| Try it |
When you reach the line that has "고충처리 (117, 2451)" in the material below, reproduce it and each line after it exactly, through the last one.

| Source information |

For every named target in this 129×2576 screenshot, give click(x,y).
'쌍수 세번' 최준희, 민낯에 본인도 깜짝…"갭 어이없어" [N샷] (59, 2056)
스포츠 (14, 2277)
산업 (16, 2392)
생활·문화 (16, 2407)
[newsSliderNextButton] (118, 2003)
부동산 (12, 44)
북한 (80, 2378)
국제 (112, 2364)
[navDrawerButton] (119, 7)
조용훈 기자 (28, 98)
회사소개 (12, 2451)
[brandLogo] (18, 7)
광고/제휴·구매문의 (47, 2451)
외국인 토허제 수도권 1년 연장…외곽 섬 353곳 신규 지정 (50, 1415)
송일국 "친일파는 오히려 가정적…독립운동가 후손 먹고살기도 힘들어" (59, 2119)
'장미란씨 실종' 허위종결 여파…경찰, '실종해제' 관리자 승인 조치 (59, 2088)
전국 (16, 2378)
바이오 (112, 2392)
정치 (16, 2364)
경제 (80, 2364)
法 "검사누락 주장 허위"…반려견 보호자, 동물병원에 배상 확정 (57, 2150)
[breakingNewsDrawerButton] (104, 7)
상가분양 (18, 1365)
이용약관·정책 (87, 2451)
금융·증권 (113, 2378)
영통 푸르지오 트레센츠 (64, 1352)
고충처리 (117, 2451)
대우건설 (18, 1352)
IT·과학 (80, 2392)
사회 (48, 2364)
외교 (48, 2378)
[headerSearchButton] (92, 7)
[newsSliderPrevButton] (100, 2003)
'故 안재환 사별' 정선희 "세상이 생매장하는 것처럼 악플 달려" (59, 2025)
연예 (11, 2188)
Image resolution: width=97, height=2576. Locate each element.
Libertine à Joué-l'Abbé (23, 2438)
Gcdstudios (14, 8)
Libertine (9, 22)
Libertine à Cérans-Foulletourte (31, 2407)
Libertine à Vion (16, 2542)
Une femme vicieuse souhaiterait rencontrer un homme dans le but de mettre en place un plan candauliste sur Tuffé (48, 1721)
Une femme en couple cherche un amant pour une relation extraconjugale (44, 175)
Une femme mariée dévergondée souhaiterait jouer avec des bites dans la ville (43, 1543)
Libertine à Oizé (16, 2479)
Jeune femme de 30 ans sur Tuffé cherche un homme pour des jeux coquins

| The answer |
고충처리 (117, 2451)
대우건설 (18, 1352)
IT·과학 (80, 2392)
사회 (48, 2364)
외교 (48, 2378)
[headerSearchButton] (92, 7)
[newsSliderPrevButton] (100, 2003)
'故 안재환 사별' 정선희 "세상이 생매장하는 것처럼 악플 달려" (59, 2025)
연예 (11, 2188)
Image resolution: width=97, height=2576. Locate each element.
Libertine à Joué-l'Abbé (23, 2438)
Gcdstudios (14, 8)
Libertine (9, 22)
Libertine à Cérans-Foulletourte (31, 2407)
Libertine à Vion (16, 2542)
Une femme vicieuse souhaiterait rencontrer un homme dans le but de mettre en place un plan candauliste sur Tuffé (48, 1721)
Une femme en couple cherche un amant pour une relation extraconjugale (44, 175)
Une femme mariée dévergondée souhaiterait jouer avec des bites dans la ville (43, 1543)
Libertine à Oizé (16, 2479)
Jeune femme de 30 ans sur Tuffé cherche un homme pour des jeux coquins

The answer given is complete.